▶ _Instructions for the task_
The output should be every line below that includes the word "white".

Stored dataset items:
== Segment start ==

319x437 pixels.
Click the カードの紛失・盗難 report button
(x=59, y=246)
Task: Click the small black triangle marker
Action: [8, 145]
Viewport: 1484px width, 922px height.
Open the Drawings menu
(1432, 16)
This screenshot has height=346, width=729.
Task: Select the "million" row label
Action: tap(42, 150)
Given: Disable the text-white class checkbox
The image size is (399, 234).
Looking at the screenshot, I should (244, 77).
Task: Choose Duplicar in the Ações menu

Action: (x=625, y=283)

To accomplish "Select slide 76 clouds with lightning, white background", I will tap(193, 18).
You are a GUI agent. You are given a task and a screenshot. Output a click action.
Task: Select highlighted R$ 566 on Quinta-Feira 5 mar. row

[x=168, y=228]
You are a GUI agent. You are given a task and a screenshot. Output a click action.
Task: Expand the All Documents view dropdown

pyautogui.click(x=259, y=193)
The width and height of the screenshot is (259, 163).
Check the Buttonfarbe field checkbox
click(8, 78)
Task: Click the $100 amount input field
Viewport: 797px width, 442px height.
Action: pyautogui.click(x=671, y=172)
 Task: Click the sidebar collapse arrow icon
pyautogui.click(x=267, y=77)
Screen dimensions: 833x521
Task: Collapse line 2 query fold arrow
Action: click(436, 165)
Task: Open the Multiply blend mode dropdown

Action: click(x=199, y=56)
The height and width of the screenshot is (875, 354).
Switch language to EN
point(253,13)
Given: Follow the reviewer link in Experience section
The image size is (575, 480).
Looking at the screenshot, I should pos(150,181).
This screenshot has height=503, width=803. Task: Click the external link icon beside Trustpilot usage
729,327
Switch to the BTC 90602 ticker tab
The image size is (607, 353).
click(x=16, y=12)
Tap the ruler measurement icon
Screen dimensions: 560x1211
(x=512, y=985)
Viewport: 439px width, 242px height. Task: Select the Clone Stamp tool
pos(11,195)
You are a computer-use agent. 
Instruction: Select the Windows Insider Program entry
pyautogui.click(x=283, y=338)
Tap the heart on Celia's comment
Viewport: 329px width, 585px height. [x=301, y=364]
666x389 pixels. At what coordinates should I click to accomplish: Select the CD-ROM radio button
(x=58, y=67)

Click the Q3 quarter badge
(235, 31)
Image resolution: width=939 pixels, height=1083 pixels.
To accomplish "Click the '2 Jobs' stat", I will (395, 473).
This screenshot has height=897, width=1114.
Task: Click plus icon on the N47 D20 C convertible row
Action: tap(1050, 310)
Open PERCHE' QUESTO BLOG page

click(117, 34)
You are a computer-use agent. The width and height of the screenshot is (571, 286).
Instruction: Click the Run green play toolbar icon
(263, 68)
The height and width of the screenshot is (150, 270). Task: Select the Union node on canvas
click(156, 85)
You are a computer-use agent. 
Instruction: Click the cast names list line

== Segment end ==

▶ _Output for this exercise_
Given: Disable the text-white class checkbox
To accomplish "Select slide 76 clouds with lightning, white background", I will tap(193, 18).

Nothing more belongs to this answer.